Pavel Begunkov Jan. 4, 2023, 8:25 p.m. UTC | #2

On 1/3/23 03:03, Pavel Begunkov wrote:
> The series replaces waitqueues for CQ waiting with a custom waiting
> loop and adds a couple more perf tweak around it. Benchmarking is done
> for QD1 with simulated tw arrival right after we start waiting, it
> gets us from 7.5 MIOPS to 9.2, which is +22%, or double the number for
> the in-kernel io_uring overhead (i.e. without syscall and userspace).
> That matches profiles, wake_up() _without_ wake_up_state() was taking
> 12-14% and prepare_to_wait_exclusive() was around 4-6%.

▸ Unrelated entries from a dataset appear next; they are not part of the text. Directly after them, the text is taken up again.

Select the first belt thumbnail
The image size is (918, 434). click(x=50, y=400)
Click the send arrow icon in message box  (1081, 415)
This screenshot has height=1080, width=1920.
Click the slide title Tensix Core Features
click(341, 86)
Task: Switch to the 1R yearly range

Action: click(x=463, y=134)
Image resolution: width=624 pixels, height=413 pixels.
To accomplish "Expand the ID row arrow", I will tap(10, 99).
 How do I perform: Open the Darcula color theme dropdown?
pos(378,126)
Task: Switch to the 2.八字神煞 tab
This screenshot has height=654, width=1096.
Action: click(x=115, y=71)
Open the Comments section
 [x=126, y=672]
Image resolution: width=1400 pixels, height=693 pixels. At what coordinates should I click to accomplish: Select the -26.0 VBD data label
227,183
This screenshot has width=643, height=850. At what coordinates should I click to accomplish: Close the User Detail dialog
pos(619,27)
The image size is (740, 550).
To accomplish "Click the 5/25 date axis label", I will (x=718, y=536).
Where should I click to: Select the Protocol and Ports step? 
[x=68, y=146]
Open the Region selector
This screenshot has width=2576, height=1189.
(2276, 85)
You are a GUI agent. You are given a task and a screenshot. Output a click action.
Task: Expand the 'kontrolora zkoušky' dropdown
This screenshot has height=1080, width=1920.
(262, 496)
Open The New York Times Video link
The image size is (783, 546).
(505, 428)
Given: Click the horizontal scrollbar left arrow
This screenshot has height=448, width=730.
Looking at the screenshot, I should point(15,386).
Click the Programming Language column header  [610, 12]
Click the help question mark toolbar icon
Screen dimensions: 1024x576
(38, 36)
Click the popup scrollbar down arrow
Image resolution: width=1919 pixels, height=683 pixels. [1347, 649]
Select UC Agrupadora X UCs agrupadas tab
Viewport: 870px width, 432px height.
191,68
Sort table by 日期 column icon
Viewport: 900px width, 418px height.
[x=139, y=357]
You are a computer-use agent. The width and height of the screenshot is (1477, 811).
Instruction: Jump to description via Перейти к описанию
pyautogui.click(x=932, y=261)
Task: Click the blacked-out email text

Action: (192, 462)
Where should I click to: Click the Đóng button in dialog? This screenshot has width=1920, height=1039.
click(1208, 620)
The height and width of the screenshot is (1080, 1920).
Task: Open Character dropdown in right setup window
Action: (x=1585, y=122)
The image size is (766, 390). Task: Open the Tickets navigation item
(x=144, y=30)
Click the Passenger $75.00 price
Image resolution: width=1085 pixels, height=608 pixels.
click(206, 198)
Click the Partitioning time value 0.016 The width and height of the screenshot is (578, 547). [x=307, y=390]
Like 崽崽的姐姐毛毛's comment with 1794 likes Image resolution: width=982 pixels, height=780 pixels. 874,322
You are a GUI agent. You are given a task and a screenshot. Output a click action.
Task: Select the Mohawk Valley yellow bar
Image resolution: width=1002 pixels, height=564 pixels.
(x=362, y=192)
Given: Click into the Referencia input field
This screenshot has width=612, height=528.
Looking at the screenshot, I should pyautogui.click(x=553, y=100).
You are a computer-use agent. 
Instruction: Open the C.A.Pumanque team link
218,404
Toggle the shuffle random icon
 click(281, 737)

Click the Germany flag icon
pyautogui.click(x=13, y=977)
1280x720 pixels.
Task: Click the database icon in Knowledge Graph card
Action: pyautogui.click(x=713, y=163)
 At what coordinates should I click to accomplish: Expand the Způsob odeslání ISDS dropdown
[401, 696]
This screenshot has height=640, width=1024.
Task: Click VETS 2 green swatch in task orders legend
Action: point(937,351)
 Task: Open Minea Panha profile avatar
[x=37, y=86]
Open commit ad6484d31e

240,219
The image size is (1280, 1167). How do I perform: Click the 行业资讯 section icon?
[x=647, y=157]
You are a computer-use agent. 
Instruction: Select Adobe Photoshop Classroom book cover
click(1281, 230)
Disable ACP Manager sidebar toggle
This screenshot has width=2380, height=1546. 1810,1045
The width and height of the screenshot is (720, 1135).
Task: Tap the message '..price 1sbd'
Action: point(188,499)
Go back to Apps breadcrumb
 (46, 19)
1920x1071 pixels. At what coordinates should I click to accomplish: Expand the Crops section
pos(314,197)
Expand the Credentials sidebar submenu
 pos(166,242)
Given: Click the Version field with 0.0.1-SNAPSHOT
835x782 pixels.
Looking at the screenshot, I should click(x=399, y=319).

The numbers are gathered with an in-kernel trick. Tried to quickly
measure without it:

modprobe null_blk no_sched=1 irqmode=2 completion_nsec=0
taskset -c 0 fio/t/io_uring -d1 -s1 -c1 -p0 -B1 -F1 -X -b512 -n4 /dev/nullb0

The important part here is using timers-backed nullblk and pinning
multiple workers to a single CPU. -n4 was enough for me to keep
the CPU 100% busy.

old:
IOPS=539.51K, BW=2.11GiB/s, IOS/call=1/1
IOPS=542.26K, BW=2.12GiB/s, IOS/call=1/1
IOPS=540.73K, BW=2.11GiB/s, IOS/call=1/1
IOPS=541.28K, BW=2.11GiB/s, IOS/call=0/0

new:
IOPS=561.85K, BW=2.19GiB/s, IOS/call=1/1
IOPS=561.58K, BW=2.19GiB/s, IOS/call=1/1
IOPS=561.56K, BW=2.19GiB/s, IOS/call=1/1
IOPS=559.94K, BW=2.19GiB/s, IOS/call=1/1

The different is only ~3.5%  because of huge additional overhead
for nullb timers, block qos and other unnecessary bits.

P.S. tested with an out-of-tree patch adding a flag enabling/disabling
the feature to remove variance b/w reboots.